Torkamani and colleagues at Scripps Research and the Takeda center set out to create a tool that would identify those patients more likely to experience disease progression over a 12-month time frame.
Their ultimate goal is “shortening the duration of clinical trials by selectively recruiting subjects who are destined to be short-term progressors,” the researchers wrote, so that meaningful treatment effects might be easier to record.
To create this tool, the researchers used a machine learning approach. Specifically, they used a form of machine learning called meta-prediction, which the team noted is well-suited for accounting for the way that motor and non-motor symptoms can progress in distinct ways.
Essentially, the scientists fed data into a computer program, alongside information about a patient’s progression or lack of progression, defined by increasing (worsening) scores on the MDS-UPDRS, a measure of Parkinson’s severity based on a rating of symptoms covered in its four parts.
Progressors and non-progressors were defined based on the slope of their medication-adjusted MDS-UPDRS values for each time period: from study’s entry to one, two, and three years later.
The computer then used a prespecified set of mathematical algorithms to “learn” what features in these data were predictive of disease progression at each time period.
Tool reported to ‘well predict’ patients with progression over one year
Information given the model included demographic features like age, sex, and educational status, standardized measures of symptom severity like initial MDS-UPDRS scores, imaging data from brain scans, treatment use, and genetic data.
“This model worked by combining different aspects of comprehensive disease profiling,” Torkamani said.

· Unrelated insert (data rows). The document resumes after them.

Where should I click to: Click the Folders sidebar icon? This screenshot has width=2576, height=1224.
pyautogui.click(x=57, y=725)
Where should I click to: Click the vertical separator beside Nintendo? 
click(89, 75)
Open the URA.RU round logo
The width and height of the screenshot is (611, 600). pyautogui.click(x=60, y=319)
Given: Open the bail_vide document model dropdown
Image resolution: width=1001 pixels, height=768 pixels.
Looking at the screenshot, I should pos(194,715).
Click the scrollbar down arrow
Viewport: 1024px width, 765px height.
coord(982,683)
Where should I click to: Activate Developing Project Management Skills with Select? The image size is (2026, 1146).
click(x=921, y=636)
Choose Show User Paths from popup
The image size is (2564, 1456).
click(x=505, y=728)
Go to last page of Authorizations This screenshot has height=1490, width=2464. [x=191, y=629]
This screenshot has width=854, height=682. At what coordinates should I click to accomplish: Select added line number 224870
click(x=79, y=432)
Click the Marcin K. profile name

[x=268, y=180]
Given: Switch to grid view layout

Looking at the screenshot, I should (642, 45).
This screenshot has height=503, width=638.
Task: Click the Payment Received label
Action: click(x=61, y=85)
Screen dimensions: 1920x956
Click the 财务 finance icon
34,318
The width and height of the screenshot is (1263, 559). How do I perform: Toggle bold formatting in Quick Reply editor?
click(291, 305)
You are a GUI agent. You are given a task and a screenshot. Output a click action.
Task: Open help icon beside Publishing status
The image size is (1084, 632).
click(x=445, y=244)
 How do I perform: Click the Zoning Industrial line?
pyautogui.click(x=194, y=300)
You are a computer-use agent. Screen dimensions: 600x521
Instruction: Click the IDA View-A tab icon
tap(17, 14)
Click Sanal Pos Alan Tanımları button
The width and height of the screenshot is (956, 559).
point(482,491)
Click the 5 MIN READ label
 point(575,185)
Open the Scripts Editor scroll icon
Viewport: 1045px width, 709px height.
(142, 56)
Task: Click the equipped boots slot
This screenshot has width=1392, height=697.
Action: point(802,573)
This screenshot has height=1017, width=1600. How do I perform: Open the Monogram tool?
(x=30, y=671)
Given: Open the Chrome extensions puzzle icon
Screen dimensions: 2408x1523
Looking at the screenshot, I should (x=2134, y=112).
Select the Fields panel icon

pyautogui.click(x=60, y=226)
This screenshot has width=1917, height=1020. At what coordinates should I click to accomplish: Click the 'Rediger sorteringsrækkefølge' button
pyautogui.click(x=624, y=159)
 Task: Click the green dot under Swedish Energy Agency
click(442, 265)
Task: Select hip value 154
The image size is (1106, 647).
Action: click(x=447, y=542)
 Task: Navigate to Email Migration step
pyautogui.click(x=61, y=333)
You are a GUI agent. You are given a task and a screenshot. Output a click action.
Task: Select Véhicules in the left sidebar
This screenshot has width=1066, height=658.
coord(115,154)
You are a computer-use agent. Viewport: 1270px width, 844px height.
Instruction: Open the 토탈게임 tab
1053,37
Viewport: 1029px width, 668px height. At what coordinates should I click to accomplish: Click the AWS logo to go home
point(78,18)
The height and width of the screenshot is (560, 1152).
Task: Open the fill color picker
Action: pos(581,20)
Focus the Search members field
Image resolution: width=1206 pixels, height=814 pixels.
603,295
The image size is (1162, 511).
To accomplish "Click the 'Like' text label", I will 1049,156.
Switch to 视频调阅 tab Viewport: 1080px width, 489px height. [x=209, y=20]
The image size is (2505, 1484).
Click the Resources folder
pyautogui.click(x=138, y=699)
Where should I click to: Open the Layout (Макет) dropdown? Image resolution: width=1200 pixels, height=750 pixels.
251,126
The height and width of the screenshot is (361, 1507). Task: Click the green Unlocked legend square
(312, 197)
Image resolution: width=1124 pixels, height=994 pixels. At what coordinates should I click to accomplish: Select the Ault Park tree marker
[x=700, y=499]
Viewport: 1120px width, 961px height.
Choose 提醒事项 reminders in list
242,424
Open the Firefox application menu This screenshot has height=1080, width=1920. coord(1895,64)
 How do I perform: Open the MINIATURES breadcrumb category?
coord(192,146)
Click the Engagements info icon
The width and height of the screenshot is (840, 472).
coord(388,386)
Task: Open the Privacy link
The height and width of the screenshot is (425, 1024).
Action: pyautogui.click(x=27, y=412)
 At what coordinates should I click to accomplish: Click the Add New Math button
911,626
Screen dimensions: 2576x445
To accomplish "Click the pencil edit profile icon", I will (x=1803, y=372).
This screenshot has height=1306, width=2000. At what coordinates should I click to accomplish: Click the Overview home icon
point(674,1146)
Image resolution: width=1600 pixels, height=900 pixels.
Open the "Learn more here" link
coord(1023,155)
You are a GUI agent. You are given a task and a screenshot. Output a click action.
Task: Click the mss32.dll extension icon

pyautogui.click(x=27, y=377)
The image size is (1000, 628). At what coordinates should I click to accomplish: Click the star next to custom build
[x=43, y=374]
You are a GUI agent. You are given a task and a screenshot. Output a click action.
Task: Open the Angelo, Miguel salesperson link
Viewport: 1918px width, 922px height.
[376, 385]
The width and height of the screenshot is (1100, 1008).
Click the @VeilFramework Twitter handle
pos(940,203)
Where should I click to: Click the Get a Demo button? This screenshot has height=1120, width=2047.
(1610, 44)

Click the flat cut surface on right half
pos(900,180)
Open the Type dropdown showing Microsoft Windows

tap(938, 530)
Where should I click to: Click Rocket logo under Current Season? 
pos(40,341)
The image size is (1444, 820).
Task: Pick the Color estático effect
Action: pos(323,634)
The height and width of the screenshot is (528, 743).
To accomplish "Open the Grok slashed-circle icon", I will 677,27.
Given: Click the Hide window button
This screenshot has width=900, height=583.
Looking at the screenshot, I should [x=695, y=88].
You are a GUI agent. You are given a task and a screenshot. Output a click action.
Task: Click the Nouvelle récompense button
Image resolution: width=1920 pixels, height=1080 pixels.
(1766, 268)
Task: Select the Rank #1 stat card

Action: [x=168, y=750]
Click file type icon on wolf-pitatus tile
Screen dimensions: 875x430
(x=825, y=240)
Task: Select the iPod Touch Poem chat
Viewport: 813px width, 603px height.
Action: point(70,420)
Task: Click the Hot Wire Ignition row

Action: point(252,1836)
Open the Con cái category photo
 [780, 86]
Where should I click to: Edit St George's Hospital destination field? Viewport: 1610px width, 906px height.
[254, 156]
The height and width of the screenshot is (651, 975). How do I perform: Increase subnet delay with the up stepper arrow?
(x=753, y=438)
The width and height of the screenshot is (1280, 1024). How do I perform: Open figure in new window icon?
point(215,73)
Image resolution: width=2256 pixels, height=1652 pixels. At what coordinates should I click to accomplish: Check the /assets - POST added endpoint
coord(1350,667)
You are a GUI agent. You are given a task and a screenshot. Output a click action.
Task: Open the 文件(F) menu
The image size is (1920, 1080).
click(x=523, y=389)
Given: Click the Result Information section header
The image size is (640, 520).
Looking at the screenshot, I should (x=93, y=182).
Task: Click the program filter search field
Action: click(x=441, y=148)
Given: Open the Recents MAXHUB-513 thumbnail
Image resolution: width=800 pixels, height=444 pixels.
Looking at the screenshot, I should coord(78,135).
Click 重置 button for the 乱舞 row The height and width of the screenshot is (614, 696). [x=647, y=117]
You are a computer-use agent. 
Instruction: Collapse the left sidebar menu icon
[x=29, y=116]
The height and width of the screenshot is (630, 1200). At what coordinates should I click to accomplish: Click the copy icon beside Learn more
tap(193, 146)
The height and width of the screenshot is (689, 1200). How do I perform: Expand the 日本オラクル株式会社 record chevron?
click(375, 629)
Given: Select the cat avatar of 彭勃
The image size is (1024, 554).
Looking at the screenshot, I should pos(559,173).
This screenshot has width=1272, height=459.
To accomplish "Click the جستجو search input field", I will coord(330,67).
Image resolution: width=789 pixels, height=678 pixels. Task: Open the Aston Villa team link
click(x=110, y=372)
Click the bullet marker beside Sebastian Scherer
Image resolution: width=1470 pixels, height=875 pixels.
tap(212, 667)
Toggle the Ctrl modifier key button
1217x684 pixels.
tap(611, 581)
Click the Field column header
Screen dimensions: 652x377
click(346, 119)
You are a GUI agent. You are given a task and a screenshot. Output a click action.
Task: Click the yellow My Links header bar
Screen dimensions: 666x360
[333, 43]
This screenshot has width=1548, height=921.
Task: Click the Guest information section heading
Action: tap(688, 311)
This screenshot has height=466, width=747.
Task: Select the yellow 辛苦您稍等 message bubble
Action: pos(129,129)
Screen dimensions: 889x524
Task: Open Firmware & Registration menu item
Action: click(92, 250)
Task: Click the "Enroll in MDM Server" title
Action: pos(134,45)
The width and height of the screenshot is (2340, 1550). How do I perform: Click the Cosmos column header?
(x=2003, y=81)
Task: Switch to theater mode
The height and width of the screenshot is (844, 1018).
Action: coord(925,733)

Computers were “trained” using data from 529 patients participating in the Parkinson’s Progression Markers Initiative (PPMI). Finally, the computer-created models were tested mainly using data from a separate group of 350 patients taking part in the Parkinson’s Disease Biomarkers Program (PDBP).
Among the PPMI group, 64% of patients were identified as “progressors,” as were 48% of those in the PDBP group.
A statistical test called area under the curve, or AUC, was used to determine the program’s accuracy in identifying progressors. This test measures how well a model can tell the difference between two groups — in this case, patients who did or did not progress over the follow-up periods. AUC values can range from 0 to 1, with 0 indicating that 100% of its predictions are wrong and 1 that 100% of its predictions are correct.
This machine learning model was able to identify Parkinson’s progressors with an AUC of up to 0.77 at one year of follow-up, the study reported.
“We demonstrate that short-term [Parkinson’s disease] progression can be well predicted with a combination of survey-based, neuroimaging, physician examination, and genetic predictors in a meta-prediction framework,” the researchers wrote. “These predictions may be useful in accelerating the identification of [Parkinson’s] disease modifying agents.”
In further analyses, the researchers tested how the model’s predictive power changed when certain data were removed from its training. The most substantial loss in accuracy occurred when genetic data was removed, they found.
This suggests that “genetic risk factors were the most powerful predictor” of progression, Torkamani said, “but other factors were important to include as well.”
The Scripps Research scientists now plan to evaluate whether their model can be used to predict changes in specific Parkinson’s symptoms, including whether genetic markers might indicate a likelihood of developing disease-related psychosis or depression.